Colère à Draa Tafilalet : «Choubani viole la constitution»

 

La session ordinaire du conseil de la région Draa Tafilalet prévue le 6 juillet à 10H a été annulée sur décision du président de la région, El Habib Choubani. L’opposition est catégorique, le PJDiste est allé trop loin.

 

Mounia Kettani

 

«Après 30 minutes de retard, El Habib Choubani a pris un micro baladeur et a annoncé depuis les couloirs, l’annulation de la session ordinaire du conseil de la région », explique Lahou Marbouh, membre du conseil régional de Draa Tafilalet et parlementaire à la Chambre des conseillers.

Choubani justifie sa décision par le non-respect des mesures de sécurité requises dans la cadre du covid-19. Il accuse même ouvertement certains membres du viol volontaire de ces mesures pour entraver la tenue de la session qui aurait permis, selon lui, le lancement de projets structurants pour la région.

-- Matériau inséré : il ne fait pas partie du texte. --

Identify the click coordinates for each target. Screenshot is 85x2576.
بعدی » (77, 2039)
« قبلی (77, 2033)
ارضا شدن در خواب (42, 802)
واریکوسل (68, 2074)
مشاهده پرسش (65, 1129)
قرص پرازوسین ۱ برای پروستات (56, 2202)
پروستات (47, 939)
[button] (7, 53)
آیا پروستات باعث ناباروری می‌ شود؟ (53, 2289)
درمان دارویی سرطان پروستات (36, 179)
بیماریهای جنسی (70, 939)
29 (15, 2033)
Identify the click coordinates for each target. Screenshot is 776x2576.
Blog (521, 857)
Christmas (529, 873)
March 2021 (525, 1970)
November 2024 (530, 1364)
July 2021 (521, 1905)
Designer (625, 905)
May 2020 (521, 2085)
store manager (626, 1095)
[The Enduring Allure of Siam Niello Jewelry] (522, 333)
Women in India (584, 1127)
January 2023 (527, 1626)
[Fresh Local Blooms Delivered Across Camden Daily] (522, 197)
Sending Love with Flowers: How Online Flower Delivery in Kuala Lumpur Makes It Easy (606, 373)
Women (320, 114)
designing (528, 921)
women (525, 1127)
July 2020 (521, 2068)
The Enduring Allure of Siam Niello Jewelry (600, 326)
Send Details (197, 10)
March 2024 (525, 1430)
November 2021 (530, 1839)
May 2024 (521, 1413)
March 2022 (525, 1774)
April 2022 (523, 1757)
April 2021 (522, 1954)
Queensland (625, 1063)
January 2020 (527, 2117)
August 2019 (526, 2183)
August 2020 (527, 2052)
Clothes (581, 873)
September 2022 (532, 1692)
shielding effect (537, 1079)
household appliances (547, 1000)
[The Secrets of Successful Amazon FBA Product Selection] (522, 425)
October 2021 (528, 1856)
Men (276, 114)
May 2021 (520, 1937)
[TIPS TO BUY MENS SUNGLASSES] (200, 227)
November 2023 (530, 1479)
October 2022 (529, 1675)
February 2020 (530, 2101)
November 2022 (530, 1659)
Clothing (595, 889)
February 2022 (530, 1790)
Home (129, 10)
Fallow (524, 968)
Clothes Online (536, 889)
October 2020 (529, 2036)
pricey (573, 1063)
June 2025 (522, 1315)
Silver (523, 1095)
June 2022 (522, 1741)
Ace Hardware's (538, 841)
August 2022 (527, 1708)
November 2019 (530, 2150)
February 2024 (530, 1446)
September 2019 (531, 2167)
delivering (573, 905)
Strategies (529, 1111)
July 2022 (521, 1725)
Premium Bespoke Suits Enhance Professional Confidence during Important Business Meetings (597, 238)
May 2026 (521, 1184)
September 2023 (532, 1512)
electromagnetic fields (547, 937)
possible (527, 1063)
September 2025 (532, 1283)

«C’est un pur mensonge», martèle Lahou. Il assure que toutes les conditions ont été respectées, notamment la désinfection des lieux, le port de masques, la distanciation sociale…  «Ce sont des obligations qui ne se discutent pas. Il ne faut pas en faire des prétextes pour prendre des décisions qui n’ont aucun fondement», poursuit-t-il. Et d’ajouter: « nous avons assisté, durant les quatre dernières années, à des violations de la loi et on a toujours dénoncé cela.  Aujourd’hui, l’acte est plus grave. Choubani est en train de violer la constitution».

Fuite en avant

Un autre membre du conseil regrette la mauvaise organisation de Choubani. «Il aurait pu choisir une autre salle d’une capacité de  plus de 1.000 personnes et où il est facile de mettre en place toutes les mesures de distanciation nécessaire… Or, il a opté pour le complexe culturel de la ville qui a été construit par des Qataris». Il fait donc endosser toute la responsabilité de la mauvaise organisation au président du Conseil.

Notre source précise que les trois membres du Conseil (2 représentants du PPS et un du RNI) que Choubani accuse d’avoir entravé la tenue de la session pour non-respect de distanciation sociale, ont claqué la porte au nez du président en rejoignant l’opposition.

Nos interlocuteurs estiment que Choubani aurait pu juste retarder la session jusqu’à la mise en place des règles nécessaires, mais au lieu de cela, il l’a vite reportée et ce n’est pas la première fois qu’il se hâte d’agir ainsi. La dernière session de mars a été elle aussi suspendue juste à cause de ses sautes d’humeur. «Il a  décidé de tout arrêter parce qu’il était énervé et a même lâché qu’il n’était plus président», se rappelle Lahou qui reproche au président de prendre des décisions unilatérales.

 

Gestion hasardeuse 

La question n’est pas de lever ou annuler la session, selon les élus en colère, mais il y a plus grave. «Choubani n’a plus la majorité et perd sa crédibilité», affirment ses opposants. D’autres membres du conseil le qualifient de «dictateur». «Le président de la région veut faire la pluie et le beau temps dans la région et impose sa propre vision sans la moindre concertation avec les autres membres», expliquent-ils.

Après plus de quatre années à la tête de la région, Choubani  a créé l’unanimité contre lui. Alors qu’il fait glisser le Conseil vers des batailles inutiles, la région qu’il préside ne dispose pas de schéma régional d’aménagement du territoire (SRAT). Elle n’a même pas de programme de développement (PDR).

«Cela fait quatre ans qu’on réclame solennellement le SART, en vain.  Pour le PDR, Choubani a fait appel à un bureau d’études pour la préparer. Nous avons émis une série de remarques à ce bureau qui n’a donné aucune réponse jusque-là. Finalement, nous avons compris que c’est le président qui ne veut pas de PDR parce qu’il veut programmer ce qu’il veut quand il veut», confie Lahou.

Un autre membre ajoute que même pour la session annulée, les projets qui étaient inscrits à l’ordre du jour avaient été décidés sans concertation avec les autres membres.

Côté finances, il n’y a pas d’enveloppe prévue pour la simple raison que le budget a été refusé par le Conseil.  «On n’arrête pas de voter des conventions et des projets pour relancer la région, mais rien n’est jamais exécuté. Si on cumule tout ce qui a voté sans qu’on voie rien venir, on atteint un total de près de 4 milliards de dirhams», déplore Lahou. D’autres intervenants dans la région confirment que Choubani n’en fait qu’à sa tête. Ils donnent comme exemple de transport scolaire qui aurait nécessité quelques 60  millions de dirhams à la Région. Le PJDiste l’aurait lancé sans tenir compte d’aucun autre avis que le sien.